Kraft Heinz: Is Buffett’s Stamp of Approval Enough?

Even if its name wasn’t enough to impress, Kraft Heinz Co (NASDAQ: KHC) was always going to draw attention. After all, it came into being through a merger backed by none other than legendary investor Warren Buffett. The Oracle of Omaha owns about a quarter of the food and beverages giant through his investment company Berkshire Hathaway (NYSE: BRK.A).

Kraft Foods and H.J. Heinz were already top players in their industry before Buffett and Brazilian investment group 3G Capital hatched the merger plan. They had jointly acquired Heinz in 2013. When the deal closed in July 2015, it created the fifth biggest food and beverage company on the planet. In North America, Kraft Heinz ranks at number three.

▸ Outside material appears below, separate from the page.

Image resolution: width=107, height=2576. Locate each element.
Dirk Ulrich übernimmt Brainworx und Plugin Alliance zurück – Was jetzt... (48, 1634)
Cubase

While all of this is impressive, does it mean that dividend investors would do well to buy into this corporation?

Some more on Kraft Heinz

Kraft Heinz
Kraft Heinz

With headquarters in Pittsburgh and Chicago, Kraft Heinz has operations in more than 40 countries. Its portfolio contains more than 200 brands, among them eight with annual sales in excess of $1 billion. Besides Kraft and Heinz, the company also owns such iconic brands as Oscar Mayer, Philadelphia, Velveeta, Maxwell House, Ore-Ida, and Jell-O.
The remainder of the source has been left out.